PhD Defence at DTU Mechanical Engineering

PhD Defence Friday 11th November: Micro-Structural Evolution and Size-Effects in Plastically Deformed Single Crystals

Friday 28 Oct 16

Salim A. El-Naaman from DTU Mechanical Engineering defends his PhD, "Micro-Structural Evolution and Size-Effects in Plastically Deformed Single Crystals" Friday 11 November 2016 at 13:00. The defence takes place in Building 421, Auditorium 074, at the Technical University of Denmark. Professor Christian F. Niordson is supervisor, and Associate Professor Kim Lau Nielsen is co. supervisor.

Abstract
Extensive research has gone into the development of micro-mechanics based gradient plasticity continuum theories, which are necessary for modeling micron-scale plasticity when large spatial gradients of plastic strain appear. While many models are successful in capturing the macroscopic effects related to strain gradients, most predict smooth microstructures.
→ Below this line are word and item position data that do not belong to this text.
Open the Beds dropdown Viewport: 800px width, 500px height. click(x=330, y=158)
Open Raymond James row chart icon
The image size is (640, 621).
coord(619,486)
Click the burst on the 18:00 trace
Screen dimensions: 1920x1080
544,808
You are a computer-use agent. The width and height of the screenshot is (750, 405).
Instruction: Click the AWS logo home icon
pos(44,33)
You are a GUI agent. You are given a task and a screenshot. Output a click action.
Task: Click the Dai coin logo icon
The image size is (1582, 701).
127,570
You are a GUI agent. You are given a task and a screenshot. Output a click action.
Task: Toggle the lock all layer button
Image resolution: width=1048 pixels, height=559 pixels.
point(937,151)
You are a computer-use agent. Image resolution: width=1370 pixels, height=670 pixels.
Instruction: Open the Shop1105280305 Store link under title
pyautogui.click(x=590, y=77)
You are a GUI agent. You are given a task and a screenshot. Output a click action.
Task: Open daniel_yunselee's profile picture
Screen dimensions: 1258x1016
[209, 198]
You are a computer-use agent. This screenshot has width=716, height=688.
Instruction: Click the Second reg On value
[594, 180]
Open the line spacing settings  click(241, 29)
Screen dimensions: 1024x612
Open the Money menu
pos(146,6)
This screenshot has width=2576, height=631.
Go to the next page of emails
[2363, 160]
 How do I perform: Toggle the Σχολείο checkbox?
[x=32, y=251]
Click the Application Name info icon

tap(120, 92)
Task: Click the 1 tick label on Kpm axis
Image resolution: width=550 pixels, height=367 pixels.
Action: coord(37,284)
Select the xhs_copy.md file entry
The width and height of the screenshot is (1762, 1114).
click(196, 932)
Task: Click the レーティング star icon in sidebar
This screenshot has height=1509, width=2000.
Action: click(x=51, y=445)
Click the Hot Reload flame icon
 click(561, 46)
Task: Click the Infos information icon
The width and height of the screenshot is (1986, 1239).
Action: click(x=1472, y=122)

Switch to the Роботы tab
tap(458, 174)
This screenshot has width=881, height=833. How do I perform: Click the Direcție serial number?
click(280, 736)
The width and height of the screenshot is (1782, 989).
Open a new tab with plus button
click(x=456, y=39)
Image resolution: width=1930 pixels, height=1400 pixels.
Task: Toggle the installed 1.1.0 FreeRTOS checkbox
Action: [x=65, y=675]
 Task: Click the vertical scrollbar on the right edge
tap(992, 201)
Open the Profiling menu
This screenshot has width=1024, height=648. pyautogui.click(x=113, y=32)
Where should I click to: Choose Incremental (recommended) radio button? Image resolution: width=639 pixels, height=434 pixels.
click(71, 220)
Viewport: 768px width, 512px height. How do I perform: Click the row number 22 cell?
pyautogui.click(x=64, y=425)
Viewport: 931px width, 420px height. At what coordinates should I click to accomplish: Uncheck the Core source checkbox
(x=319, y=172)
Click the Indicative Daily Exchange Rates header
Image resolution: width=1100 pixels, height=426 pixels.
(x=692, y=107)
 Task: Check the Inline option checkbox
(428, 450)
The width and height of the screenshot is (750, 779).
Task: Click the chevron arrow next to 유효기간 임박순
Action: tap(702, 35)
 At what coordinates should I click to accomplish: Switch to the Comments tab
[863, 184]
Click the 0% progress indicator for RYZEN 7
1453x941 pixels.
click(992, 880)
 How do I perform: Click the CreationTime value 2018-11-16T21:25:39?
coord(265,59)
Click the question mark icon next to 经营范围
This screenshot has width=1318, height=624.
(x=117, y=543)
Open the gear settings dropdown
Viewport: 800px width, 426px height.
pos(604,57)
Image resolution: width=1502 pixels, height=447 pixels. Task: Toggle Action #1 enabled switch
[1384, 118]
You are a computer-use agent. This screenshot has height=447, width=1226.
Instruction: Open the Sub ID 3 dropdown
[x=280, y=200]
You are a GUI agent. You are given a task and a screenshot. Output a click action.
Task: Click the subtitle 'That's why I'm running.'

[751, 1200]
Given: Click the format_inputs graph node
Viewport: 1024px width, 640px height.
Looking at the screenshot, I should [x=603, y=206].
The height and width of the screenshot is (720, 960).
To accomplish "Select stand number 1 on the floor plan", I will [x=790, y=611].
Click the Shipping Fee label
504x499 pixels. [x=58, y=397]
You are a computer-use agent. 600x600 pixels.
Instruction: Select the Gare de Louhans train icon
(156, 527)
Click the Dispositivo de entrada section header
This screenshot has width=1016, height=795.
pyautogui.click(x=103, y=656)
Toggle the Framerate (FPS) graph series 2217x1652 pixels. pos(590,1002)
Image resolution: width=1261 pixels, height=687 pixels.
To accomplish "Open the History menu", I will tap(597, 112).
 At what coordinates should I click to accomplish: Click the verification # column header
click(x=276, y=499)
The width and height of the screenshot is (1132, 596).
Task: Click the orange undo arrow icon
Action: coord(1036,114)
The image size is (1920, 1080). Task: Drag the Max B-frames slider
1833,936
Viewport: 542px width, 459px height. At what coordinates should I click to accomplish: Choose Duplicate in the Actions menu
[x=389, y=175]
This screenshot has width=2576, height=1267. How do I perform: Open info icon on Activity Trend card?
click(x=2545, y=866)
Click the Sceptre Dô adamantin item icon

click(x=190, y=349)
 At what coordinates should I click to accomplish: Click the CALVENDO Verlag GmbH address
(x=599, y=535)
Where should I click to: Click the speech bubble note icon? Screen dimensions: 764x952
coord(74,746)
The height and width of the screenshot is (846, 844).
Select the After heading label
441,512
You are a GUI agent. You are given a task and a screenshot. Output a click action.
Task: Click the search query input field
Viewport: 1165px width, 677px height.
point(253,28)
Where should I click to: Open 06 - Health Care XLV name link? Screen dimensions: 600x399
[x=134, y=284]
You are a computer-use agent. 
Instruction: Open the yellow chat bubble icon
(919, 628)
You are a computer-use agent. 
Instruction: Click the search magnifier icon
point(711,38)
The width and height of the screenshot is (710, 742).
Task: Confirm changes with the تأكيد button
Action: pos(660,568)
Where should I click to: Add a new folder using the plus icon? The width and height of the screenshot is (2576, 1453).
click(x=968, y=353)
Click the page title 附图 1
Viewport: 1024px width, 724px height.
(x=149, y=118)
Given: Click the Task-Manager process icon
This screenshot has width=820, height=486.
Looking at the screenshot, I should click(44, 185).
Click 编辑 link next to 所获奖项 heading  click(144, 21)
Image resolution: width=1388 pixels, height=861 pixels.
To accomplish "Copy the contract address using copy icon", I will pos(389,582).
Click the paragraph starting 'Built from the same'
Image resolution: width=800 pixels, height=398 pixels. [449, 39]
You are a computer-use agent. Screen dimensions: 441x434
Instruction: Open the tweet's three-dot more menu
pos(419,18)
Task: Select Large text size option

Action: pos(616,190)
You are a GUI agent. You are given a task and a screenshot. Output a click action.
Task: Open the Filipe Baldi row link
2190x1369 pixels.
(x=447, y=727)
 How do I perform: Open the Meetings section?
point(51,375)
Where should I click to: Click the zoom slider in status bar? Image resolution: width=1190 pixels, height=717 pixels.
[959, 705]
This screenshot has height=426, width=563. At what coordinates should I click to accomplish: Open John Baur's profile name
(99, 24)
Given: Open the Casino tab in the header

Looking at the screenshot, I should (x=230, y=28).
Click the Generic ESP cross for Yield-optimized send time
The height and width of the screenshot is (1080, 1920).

The evolution of dislocation micro-structures, during plastic straining of ductile crystalline materials, is highly complex and nonuniform.

Published experimental measurements on deformed metal crystals show distinct pattern formation, in which dislocations, of the geometrically necessary kind, are arranged in wall and cell structures. This particular subset of signed dislocations, which have a net Burgers vector, are the main source for the observed size-effects and are directly linked to the gradients in plastic strain. It is clear that many challenges are associated with modeling dislocation structures, within a framework based on continuum fields, however, since the strain gradient effects are attributed to the dislocation micro-structure, it is a natural step, in the further development of gradient theories, to focus on their ability to capture realistic micro-structural evolution.

This challenge is the main focus of the present thesis, which takes as starting point a non-work conjugate type back stress based higher order crystal plasticity theory. Within this framework, several possibilities for the back stress relation are formulated, based on a postulate of a gradient energy as well as by engaging in a phenomenological approach. Through an extensive numerical investigation, the proposed back stress formulations are shown to o er novel modeling capabilities both in terms of micro-structural predictions but also in terms of capturing complex macroscopic behavior tied to the presence of long range internal stresses.

A formulation based on a near linear gradient energy reveals striking similarities to formulations based on discrete dislocation theory, and shows promising capabilities within the adopted higher order theory. Moreover, the present work offers new insight into plane strain modeling of face centered cubic crystals.